Duńczyk, który w sobotę zdobył złoto indywidualnych mistrzostw Europy, dzień później startował w Pardubicach w Zlatej Prilbie.
Wizyta w Czechach zakończyła się dla Pedersena pechowo. Duńczyk upadł w wyścigu finałowym. Po badaniach w szpitalu okazało się, że złamał nadgarstek i 6 żeber, ponadto ma uszkodzony szósty krąg szyjny i wstrząs mózgu.
Jego start w sobotę w Grand Prix w Sztokholmie jest raczej wykluczony. Przypomnijmy, że Pedersen walczy o 8. miejsce i pozostanie w elicie na 2017 r.
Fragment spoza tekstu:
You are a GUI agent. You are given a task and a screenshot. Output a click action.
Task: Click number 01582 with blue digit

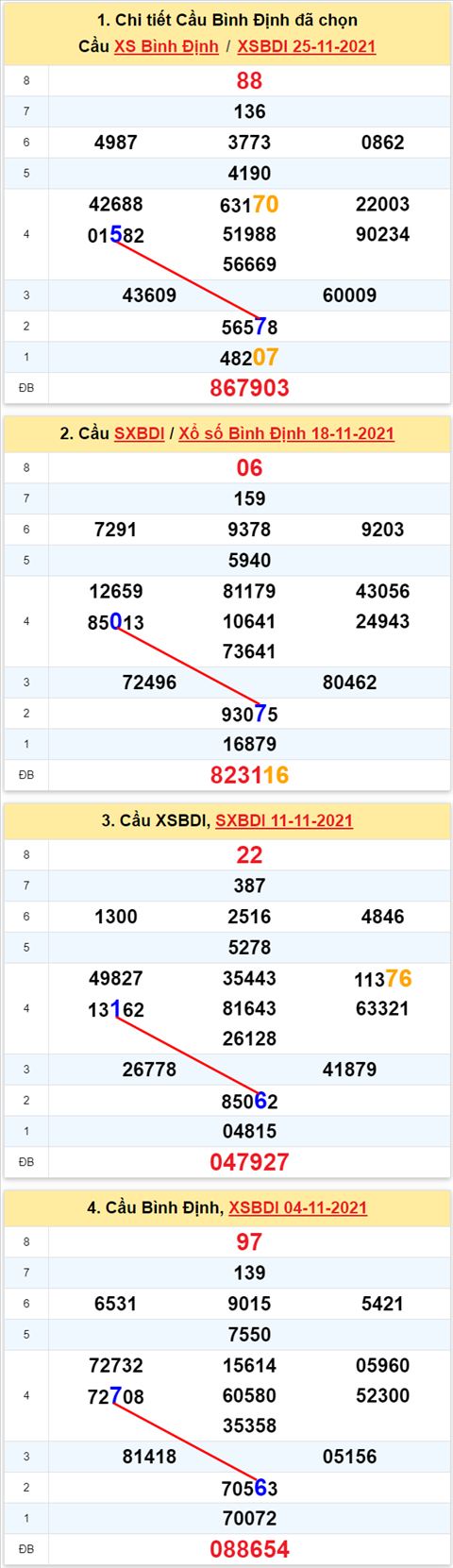[116, 235]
Najstarsze na świecie indywidualne zawody żużlowe (w Pardbicach rozgrywany jest od 1929 roku) wygrał Rosjanin Emil Sajfutdinow. Drugi w wielkim finale (w Zlatej Prilbie wszystkie wyścigi odbywają się w 6-osobowym składzie) był Rune Holta (Norweg z polskim paszportem), a trzeci Niemiec Martin Smolinski. Najlepiej z Polaków spisał się Grzegorz Zengota, który wygrał mały finał (7. miejsce).